**Required work**:
Exact retyping of the data: please keep every word and drop each picture.

**Stored data**:

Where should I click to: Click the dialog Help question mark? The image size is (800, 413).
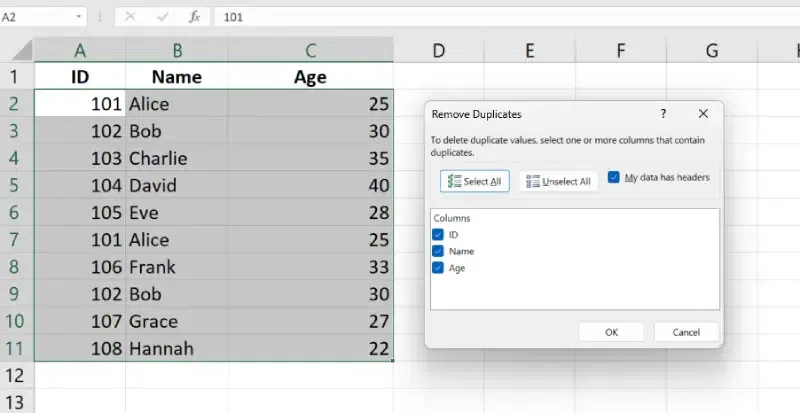pos(663,114)
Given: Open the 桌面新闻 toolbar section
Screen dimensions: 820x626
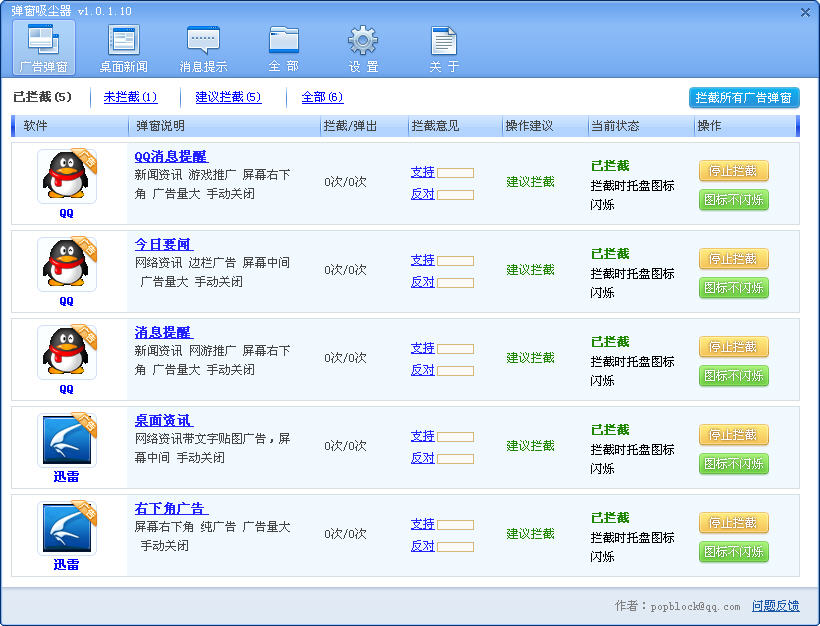Looking at the screenshot, I should click(123, 48).
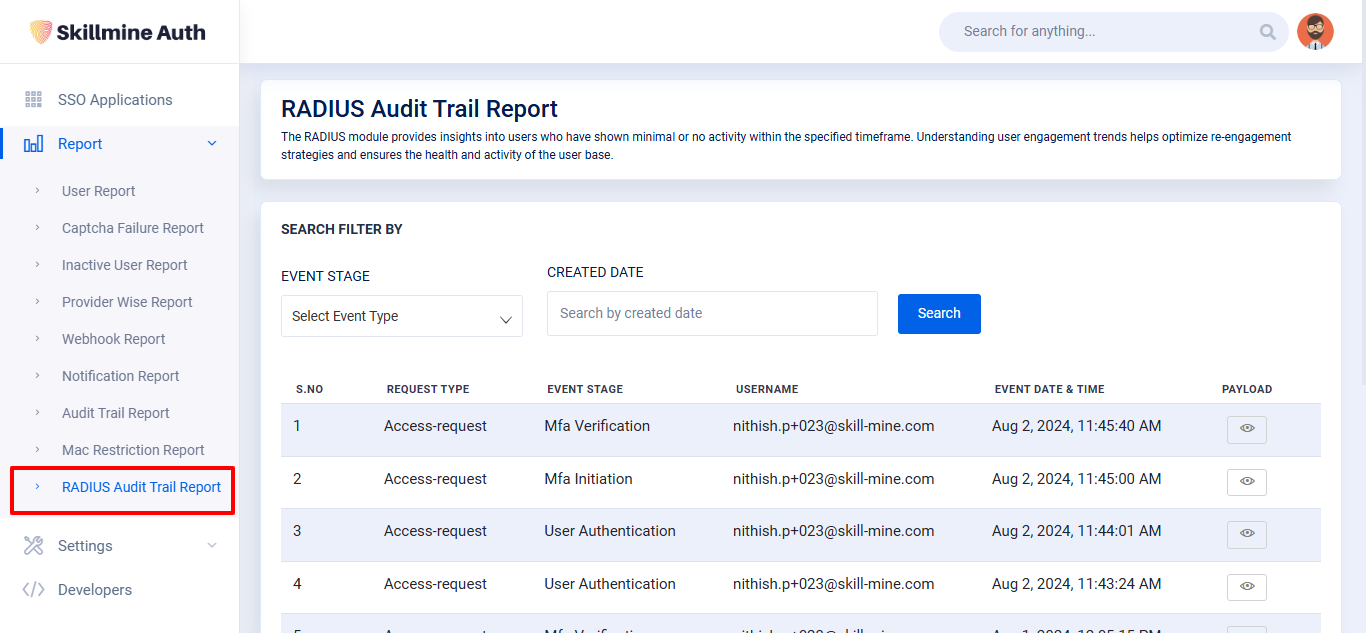
Task: Show payload eye icon for row 4
Action: pos(1246,587)
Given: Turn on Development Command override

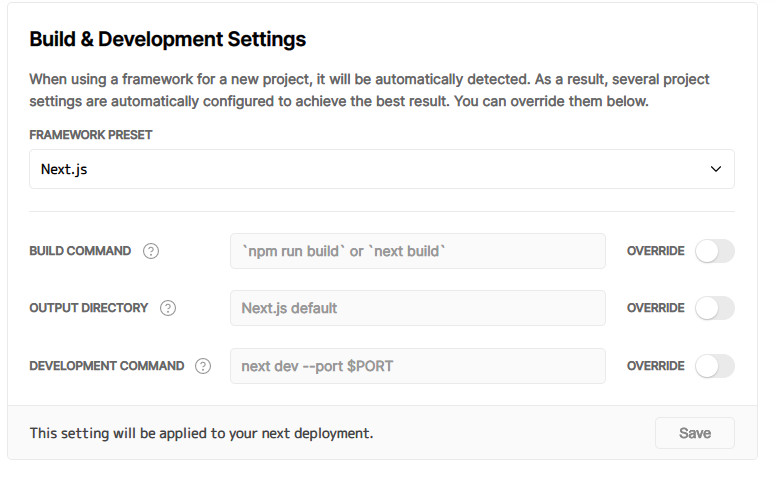Looking at the screenshot, I should click(x=714, y=366).
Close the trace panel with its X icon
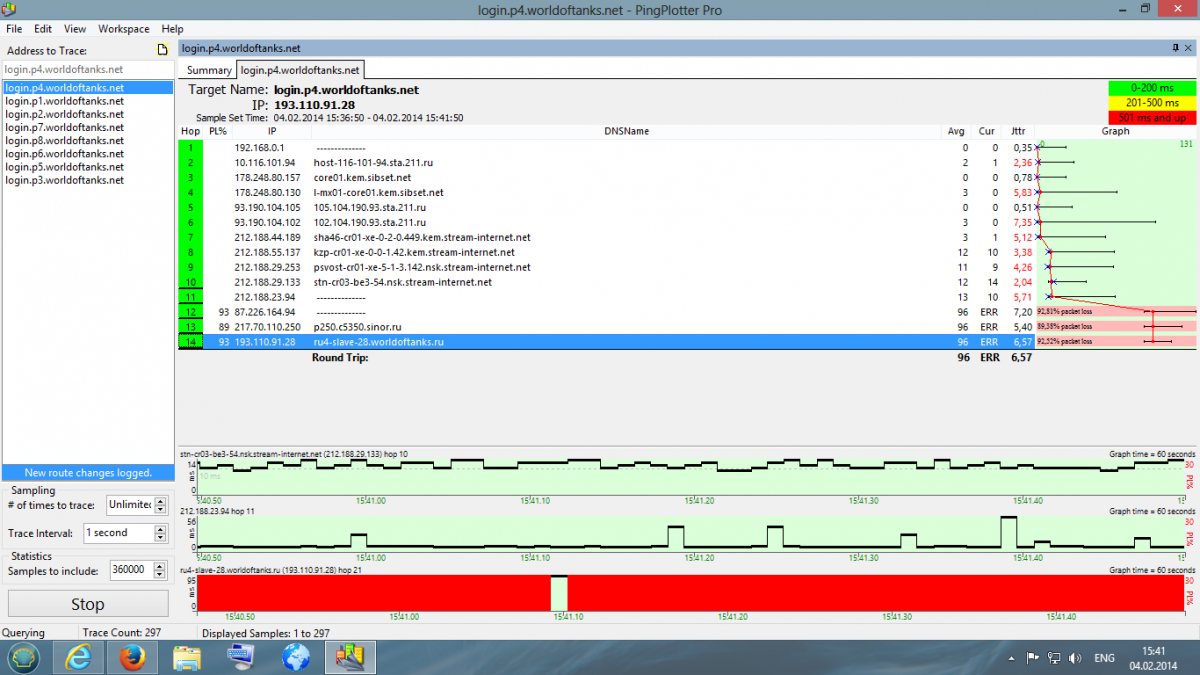The height and width of the screenshot is (675, 1200). [x=1188, y=48]
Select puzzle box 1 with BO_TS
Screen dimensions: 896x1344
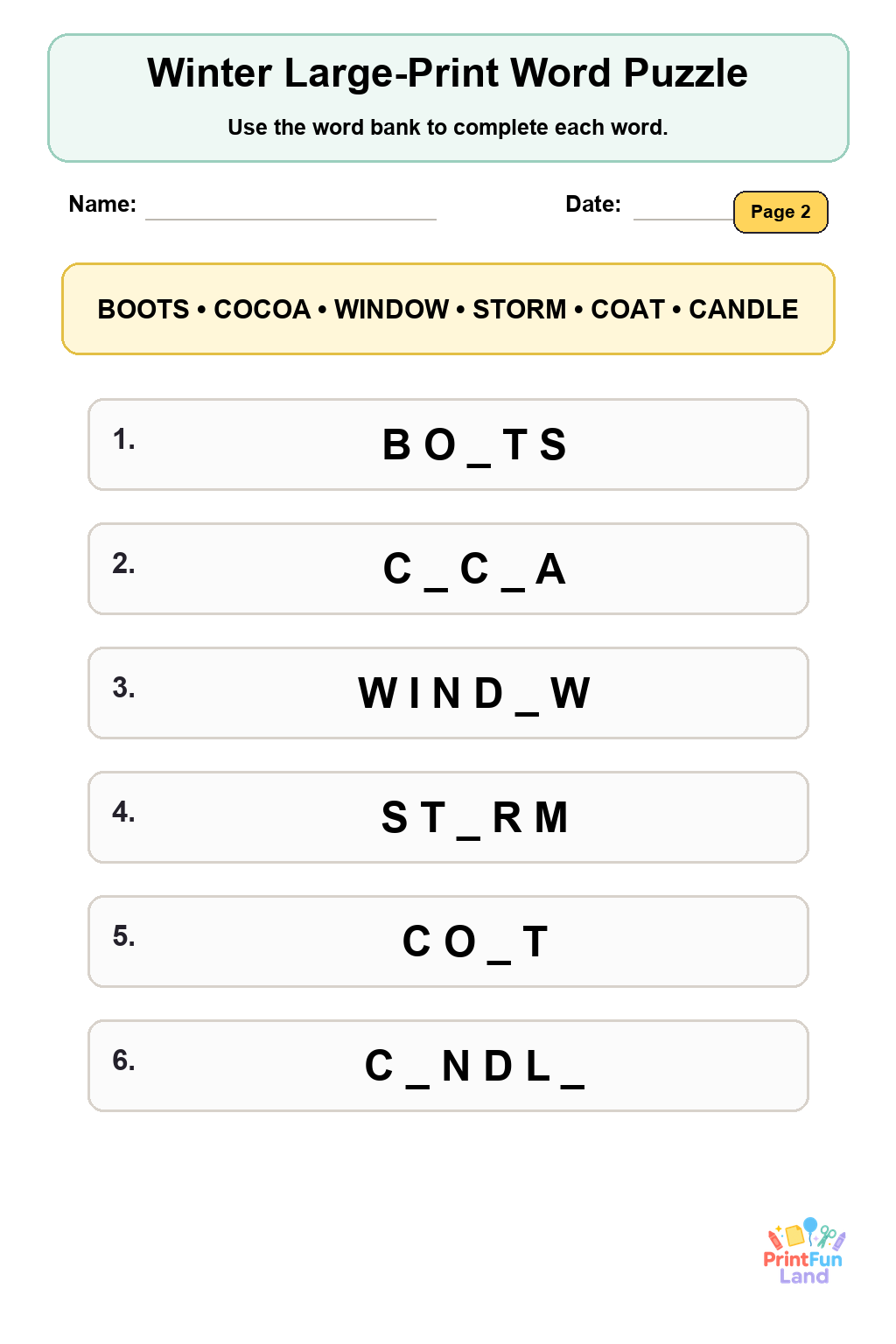pyautogui.click(x=448, y=444)
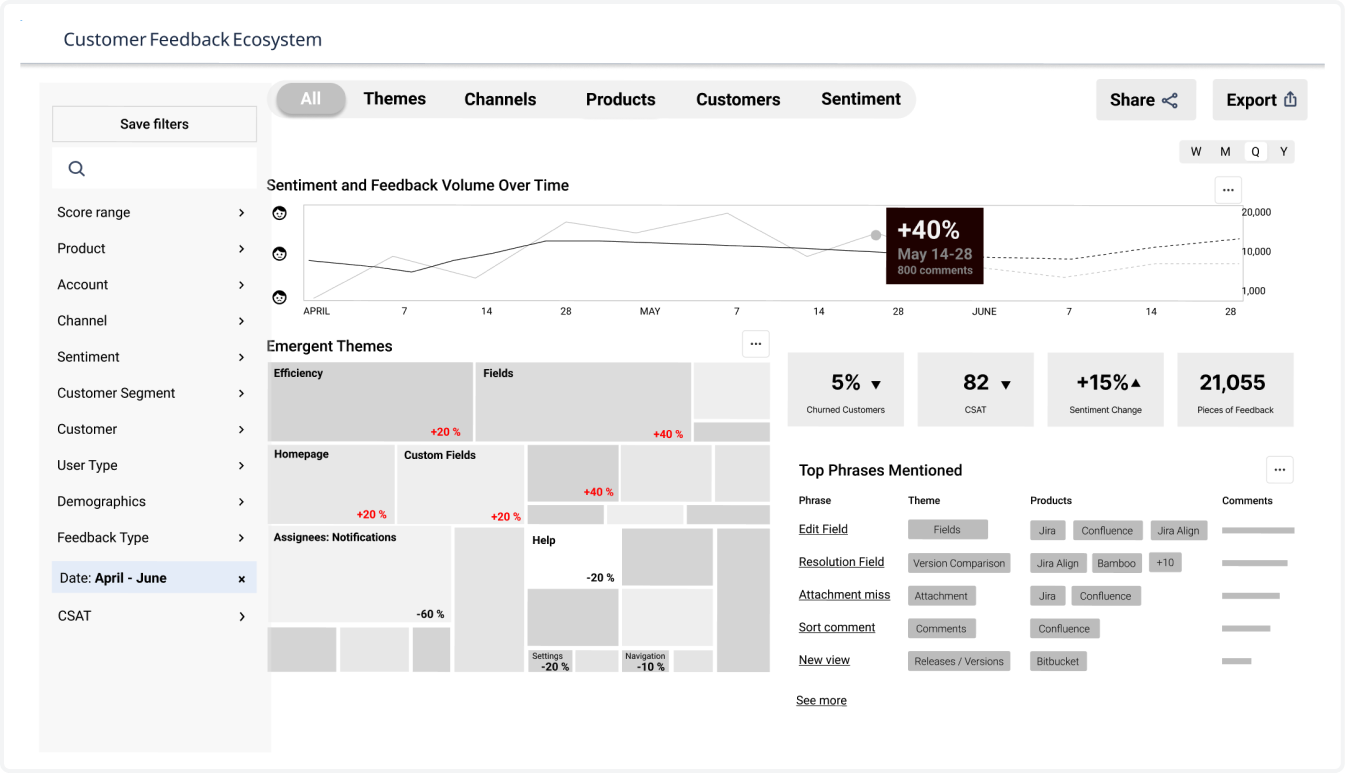Click the export icon on Export button
The image size is (1345, 774).
[1290, 99]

**Response to the exercise**:
Where should I click to: Click the dialog Help question mark? The image size is (800, 413).
pos(663,114)
Given: Open the 桌面新闻 toolbar section
Screen dimensions: 820x626
Looking at the screenshot, I should click(123, 48).
Task: Show payload eye icon for row 4
Action: pos(1246,587)
Given: Turn on Development Command override

Looking at the screenshot, I should click(x=714, y=366).
Close the trace panel with its X icon
The height and width of the screenshot is (675, 1200). [x=1188, y=48]
Select puzzle box 1 with BO_TS
Screen dimensions: 896x1344
pyautogui.click(x=448, y=444)
Click the export icon on Export button
The image size is (1345, 774).
[1290, 99]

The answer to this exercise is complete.